13 ねえ、知ってる? 太陽はね、いつもあなたの頭の上で、ずっと輝いているんだよ?
ねえ、知ってる? 太陽はね、いつもあなたの頭の上で、ずっと輝いているんだよ?
しばらくすると、こんこん、という音がまた聞こえてきた。
扉が開いて、そこからさっき病室を出て行ったばかりの冬子さんが顔を出した。
「おはよう、瞳ちゃん」
「おはようございます。秋子さん」
瞳の言葉を聞いて、僕はその女性が冬子さんではなくて秋子さんだということがわかった。秋子さんは瞳だけでなく、僕にもとても優しい表情を向けてくれたので、確かにこの人は秋子さんなのだろう。秋子さんはその手におぼんを持っていた。秋子さんは病室の中に入ってくると、そのおぼんの上にのっていたお皿を机の上に丁寧な仕草で置いていった。
パンが二つ乗っているお皿。そのパンにつけるためのジャムとバターが一つずつ。白い湯気の出ている暖かい野菜のスープ。温野菜のサラダ。美味しそうなミートボール。そしてミルクの瓶が二つ(これは一つは真白の分だった)と透明なガラスのコップが一つ、そしてからっぽのお皿が一つ。
それらはどうやら瞳と僕の食事のようだった(その食事を見て、まるで小学校の給食のようだと僕は思った)。秋子さんはそれらを机の上に並べ終わると床の上に置かれたままになっていたミルクの空き瓶と空っぽのお皿を手にとってそれをおぼんの上にのせた。

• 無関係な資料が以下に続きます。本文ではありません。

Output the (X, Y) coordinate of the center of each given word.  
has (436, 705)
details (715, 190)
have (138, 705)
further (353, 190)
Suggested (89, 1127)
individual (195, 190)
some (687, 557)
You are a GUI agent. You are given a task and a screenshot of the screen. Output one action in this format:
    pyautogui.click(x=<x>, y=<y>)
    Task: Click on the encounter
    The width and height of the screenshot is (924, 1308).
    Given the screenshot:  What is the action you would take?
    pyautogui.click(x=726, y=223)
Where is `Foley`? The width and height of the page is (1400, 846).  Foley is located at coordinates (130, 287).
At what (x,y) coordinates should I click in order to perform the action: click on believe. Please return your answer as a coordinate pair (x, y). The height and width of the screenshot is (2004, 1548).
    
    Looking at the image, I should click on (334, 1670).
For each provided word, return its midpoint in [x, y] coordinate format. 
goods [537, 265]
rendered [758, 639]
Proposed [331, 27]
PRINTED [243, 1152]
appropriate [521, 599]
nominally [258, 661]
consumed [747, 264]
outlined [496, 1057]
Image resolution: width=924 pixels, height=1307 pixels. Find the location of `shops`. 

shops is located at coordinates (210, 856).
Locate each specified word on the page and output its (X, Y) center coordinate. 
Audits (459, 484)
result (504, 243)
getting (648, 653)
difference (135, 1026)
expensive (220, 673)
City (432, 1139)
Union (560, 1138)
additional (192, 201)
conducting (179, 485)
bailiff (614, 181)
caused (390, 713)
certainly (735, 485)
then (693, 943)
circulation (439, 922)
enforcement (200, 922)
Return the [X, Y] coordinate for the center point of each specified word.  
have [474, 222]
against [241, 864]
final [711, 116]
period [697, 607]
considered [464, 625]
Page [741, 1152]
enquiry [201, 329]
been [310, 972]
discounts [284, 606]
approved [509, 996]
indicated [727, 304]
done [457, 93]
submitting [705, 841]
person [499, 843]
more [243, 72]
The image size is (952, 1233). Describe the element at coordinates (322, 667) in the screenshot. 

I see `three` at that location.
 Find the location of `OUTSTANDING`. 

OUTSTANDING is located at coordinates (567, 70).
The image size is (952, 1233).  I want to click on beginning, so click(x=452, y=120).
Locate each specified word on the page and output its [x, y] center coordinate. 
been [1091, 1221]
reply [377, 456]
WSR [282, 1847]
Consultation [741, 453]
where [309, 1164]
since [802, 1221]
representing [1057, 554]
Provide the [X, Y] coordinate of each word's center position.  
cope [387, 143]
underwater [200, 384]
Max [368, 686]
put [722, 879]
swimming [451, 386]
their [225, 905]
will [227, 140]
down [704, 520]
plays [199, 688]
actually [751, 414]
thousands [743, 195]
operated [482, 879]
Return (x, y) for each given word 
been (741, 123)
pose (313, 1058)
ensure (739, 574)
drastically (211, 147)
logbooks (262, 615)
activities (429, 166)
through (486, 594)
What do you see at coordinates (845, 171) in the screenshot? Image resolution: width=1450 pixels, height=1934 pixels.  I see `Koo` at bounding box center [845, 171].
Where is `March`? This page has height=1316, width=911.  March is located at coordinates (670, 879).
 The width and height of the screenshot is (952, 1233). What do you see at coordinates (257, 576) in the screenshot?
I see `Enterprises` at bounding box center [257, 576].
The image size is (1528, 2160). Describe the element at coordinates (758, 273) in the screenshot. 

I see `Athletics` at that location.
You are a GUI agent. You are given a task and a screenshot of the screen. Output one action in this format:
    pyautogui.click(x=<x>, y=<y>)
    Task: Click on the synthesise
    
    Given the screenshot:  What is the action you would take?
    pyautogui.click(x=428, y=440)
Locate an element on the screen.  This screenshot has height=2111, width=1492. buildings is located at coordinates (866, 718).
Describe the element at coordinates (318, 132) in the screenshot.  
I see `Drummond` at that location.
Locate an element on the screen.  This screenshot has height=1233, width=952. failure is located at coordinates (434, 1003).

「大麦先生、猫ちゃんと友達になっていいって許可してくれた?」
「はい。許可してくれました」
「うん。よかったね、瞳ちゃん」
「はい。ありがとうございます。秋子さん」
そんな会話を終えると、秋子さんは笑い、僕の頭を一度撫でてから、瞳の病室を出て行った。秋子さんがいなくなると、瞳はベットからスリッパの上に降りてそれを履いた。そして机の前まで移動して小さな丸椅子の上に腰を下ろした。僕は机の上の空いている空間目掛けてジャンプをした。多少、食器が揺れたが、問題なく僕は机の上に飛び移ることができた。場所はちょうど瞳の反対側になる。瞳は僕が落ち着くのを見て、ミルクの瓶を開け、それを空っぽのお皿の中に注いでくれた。